▶ WHAT THE EXERCISE ASKS: Edit the listing from the line containing "Task: Open the address bar dropdown" through the line containing "point(708,286)", swapping "browser back" for "page back" and leaving every other word as is. Give back only those lines.

— begin DATA —

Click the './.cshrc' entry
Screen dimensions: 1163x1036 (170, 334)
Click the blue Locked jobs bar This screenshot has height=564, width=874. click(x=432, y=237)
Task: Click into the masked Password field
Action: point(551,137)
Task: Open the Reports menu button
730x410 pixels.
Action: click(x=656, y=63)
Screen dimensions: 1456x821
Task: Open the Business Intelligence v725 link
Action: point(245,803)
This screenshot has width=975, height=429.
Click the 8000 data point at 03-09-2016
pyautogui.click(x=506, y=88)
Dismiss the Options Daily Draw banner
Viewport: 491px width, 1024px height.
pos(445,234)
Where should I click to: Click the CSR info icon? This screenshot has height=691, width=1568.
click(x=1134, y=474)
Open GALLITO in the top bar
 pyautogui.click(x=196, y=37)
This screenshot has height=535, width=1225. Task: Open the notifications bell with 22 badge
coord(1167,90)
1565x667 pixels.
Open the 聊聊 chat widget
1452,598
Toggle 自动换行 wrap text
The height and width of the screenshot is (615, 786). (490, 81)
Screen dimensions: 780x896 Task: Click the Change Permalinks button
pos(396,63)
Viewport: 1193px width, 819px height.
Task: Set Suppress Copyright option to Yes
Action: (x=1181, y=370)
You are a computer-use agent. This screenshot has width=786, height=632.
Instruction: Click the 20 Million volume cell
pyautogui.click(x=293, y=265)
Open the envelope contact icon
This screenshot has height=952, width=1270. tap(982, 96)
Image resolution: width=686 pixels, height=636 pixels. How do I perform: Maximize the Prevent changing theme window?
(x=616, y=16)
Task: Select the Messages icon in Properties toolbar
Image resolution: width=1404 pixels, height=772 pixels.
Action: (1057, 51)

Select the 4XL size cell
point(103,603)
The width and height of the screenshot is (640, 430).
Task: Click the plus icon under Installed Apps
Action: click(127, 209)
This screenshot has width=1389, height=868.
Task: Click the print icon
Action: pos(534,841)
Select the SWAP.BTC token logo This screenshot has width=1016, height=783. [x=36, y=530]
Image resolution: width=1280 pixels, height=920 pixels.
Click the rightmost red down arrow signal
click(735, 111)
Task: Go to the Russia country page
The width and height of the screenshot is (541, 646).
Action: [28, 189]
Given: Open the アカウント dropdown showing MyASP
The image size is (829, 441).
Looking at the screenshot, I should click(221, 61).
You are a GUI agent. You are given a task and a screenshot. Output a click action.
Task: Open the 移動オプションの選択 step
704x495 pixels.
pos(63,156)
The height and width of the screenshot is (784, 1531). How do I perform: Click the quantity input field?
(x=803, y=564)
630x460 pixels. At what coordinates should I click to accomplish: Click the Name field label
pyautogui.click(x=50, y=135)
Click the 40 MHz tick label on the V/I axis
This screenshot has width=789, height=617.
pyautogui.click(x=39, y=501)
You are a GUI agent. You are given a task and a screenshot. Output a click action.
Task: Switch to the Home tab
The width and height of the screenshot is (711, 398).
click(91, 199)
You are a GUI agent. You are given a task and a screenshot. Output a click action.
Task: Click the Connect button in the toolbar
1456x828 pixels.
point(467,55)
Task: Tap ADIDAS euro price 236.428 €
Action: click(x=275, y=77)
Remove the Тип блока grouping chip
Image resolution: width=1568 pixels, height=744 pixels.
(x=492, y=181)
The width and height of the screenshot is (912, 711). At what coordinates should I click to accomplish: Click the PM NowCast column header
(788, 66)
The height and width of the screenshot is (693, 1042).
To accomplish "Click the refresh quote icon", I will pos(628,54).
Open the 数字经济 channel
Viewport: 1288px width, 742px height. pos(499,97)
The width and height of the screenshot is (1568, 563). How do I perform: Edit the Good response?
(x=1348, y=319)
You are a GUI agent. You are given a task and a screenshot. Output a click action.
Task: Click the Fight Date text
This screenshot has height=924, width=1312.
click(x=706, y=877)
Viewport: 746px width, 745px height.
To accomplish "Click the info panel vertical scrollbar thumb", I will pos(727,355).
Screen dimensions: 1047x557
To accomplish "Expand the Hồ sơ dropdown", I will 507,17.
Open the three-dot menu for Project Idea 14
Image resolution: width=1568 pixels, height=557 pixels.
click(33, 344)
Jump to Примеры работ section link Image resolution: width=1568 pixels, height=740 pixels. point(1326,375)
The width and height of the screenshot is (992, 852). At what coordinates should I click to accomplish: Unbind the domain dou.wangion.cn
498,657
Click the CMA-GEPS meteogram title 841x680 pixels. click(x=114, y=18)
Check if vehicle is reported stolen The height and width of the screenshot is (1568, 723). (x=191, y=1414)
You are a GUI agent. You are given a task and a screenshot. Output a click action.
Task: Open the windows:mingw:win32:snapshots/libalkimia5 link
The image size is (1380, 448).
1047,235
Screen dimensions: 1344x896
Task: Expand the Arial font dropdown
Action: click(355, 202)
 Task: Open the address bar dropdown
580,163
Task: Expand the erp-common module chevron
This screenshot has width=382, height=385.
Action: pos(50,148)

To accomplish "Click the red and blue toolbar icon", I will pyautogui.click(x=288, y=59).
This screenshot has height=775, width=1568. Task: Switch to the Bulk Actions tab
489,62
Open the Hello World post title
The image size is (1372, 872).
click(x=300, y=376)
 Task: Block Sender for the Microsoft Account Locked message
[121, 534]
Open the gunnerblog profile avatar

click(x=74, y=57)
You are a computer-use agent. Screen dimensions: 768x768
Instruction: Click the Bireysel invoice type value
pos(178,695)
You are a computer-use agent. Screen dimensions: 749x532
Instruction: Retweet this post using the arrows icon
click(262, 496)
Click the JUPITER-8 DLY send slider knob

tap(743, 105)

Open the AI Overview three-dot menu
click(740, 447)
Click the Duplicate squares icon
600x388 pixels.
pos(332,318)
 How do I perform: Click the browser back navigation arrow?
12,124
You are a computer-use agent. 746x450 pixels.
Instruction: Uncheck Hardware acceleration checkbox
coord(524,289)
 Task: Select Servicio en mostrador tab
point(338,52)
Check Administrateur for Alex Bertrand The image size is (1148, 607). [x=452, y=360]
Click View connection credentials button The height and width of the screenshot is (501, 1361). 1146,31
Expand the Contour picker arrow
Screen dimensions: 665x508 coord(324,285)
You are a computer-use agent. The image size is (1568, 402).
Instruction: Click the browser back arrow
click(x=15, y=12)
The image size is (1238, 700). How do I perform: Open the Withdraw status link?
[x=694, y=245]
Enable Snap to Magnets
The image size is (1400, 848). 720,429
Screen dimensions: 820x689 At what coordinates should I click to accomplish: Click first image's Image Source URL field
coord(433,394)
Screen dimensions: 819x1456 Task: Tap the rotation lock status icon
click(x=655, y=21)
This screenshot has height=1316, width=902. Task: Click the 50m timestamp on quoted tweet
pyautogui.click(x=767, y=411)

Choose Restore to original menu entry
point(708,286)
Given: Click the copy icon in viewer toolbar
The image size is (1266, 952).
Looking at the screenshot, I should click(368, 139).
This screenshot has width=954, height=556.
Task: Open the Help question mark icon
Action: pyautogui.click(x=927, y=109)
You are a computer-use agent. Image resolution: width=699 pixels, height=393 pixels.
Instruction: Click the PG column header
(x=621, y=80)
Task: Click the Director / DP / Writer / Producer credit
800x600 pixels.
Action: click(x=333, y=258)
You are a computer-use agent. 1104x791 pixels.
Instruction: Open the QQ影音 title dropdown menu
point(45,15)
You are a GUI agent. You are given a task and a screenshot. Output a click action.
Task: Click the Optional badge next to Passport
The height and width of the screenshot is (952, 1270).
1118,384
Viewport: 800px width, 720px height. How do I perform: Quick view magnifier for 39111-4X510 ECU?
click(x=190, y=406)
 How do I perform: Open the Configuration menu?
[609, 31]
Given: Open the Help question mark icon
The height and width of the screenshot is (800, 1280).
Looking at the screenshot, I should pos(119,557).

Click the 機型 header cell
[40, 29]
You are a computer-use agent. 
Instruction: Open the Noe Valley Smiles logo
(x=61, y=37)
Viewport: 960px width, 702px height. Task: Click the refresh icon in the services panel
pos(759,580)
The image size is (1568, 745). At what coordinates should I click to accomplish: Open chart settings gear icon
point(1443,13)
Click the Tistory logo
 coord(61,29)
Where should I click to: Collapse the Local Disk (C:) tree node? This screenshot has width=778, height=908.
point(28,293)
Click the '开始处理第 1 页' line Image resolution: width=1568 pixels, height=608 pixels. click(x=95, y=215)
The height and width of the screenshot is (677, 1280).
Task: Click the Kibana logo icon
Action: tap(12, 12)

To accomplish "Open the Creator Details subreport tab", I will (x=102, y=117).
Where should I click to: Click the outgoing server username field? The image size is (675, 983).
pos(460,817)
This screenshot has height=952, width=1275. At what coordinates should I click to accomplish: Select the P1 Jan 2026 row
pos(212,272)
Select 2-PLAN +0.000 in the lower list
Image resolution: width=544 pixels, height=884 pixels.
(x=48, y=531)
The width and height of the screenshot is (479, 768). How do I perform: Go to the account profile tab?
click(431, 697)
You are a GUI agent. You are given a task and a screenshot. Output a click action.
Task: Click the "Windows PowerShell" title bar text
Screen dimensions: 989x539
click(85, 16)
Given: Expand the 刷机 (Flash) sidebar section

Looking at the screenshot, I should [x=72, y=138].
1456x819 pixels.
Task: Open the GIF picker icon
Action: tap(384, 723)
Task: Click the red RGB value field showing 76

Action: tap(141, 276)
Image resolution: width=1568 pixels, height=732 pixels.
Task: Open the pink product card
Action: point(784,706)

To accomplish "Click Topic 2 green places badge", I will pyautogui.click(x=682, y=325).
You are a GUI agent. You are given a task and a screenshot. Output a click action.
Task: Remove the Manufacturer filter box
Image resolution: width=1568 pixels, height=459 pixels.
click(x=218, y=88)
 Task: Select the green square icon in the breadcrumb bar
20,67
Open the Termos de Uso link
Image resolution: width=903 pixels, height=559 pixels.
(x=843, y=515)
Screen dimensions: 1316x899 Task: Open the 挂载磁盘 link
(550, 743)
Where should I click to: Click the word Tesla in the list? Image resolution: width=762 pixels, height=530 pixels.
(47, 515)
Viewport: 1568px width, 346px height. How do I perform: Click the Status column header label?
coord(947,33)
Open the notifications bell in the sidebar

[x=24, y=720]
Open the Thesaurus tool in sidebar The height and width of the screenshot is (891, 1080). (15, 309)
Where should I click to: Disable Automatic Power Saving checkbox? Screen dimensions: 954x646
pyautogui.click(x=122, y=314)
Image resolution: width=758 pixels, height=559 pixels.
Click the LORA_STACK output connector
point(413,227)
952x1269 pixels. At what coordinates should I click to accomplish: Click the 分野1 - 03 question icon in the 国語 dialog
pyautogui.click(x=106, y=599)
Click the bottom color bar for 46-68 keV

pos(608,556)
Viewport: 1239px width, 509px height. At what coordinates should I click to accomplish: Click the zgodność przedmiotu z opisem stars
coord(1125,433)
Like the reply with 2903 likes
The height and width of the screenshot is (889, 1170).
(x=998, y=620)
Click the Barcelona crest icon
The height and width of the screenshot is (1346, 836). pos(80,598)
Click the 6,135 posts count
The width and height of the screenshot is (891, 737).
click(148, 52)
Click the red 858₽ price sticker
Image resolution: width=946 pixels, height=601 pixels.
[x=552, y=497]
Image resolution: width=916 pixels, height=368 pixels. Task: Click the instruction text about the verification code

— end DATA —

▶ WRITTEN REPLY:
 Task: Open the address bar dropdown
580,163
Task: Expand the erp-common module chevron
This screenshot has width=382, height=385.
Action: pos(50,148)

To accomplish "Click the red and blue toolbar icon", I will pyautogui.click(x=288, y=59).
This screenshot has height=775, width=1568. Task: Switch to the Bulk Actions tab
489,62
Open the Hello World post title
The image size is (1372, 872).
click(x=300, y=376)
 Task: Block Sender for the Microsoft Account Locked message
[121, 534]
Open the gunnerblog profile avatar

click(x=74, y=57)
You are a computer-use agent. Screen dimensions: 768x768
Instruction: Click the Bireysel invoice type value
pos(178,695)
You are a computer-use agent. Screen dimensions: 749x532
Instruction: Retweet this post using the arrows icon
click(262, 496)
Click the JUPITER-8 DLY send slider knob

tap(743, 105)

Open the AI Overview three-dot menu
click(740, 447)
Click the Duplicate squares icon
600x388 pixels.
pos(332,318)
 How do I perform: Click the page back navigation arrow?
12,124
You are a computer-use agent. 746x450 pixels.
Instruction: Uncheck Hardware acceleration checkbox
coord(524,289)
 Task: Select Servicio en mostrador tab
point(338,52)
Check Administrateur for Alex Bertrand The image size is (1148, 607). [x=452, y=360]
Click View connection credentials button The height and width of the screenshot is (501, 1361). 1146,31
Expand the Contour picker arrow
Screen dimensions: 665x508 coord(324,285)
You are a computer-use agent. The image size is (1568, 402).
Instruction: Click the page back arrow
click(x=15, y=12)
The image size is (1238, 700). How do I perform: Open the Withdraw status link?
[x=694, y=245]
Enable Snap to Magnets
The image size is (1400, 848). 720,429
Screen dimensions: 820x689 At what coordinates should I click to accomplish: Click first image's Image Source URL field
coord(433,394)
Screen dimensions: 819x1456 Task: Tap the rotation lock status icon
click(x=655, y=21)
This screenshot has height=1316, width=902. Task: Click the 50m timestamp on quoted tweet
pyautogui.click(x=767, y=411)

Choose Restore to original menu entry
point(708,286)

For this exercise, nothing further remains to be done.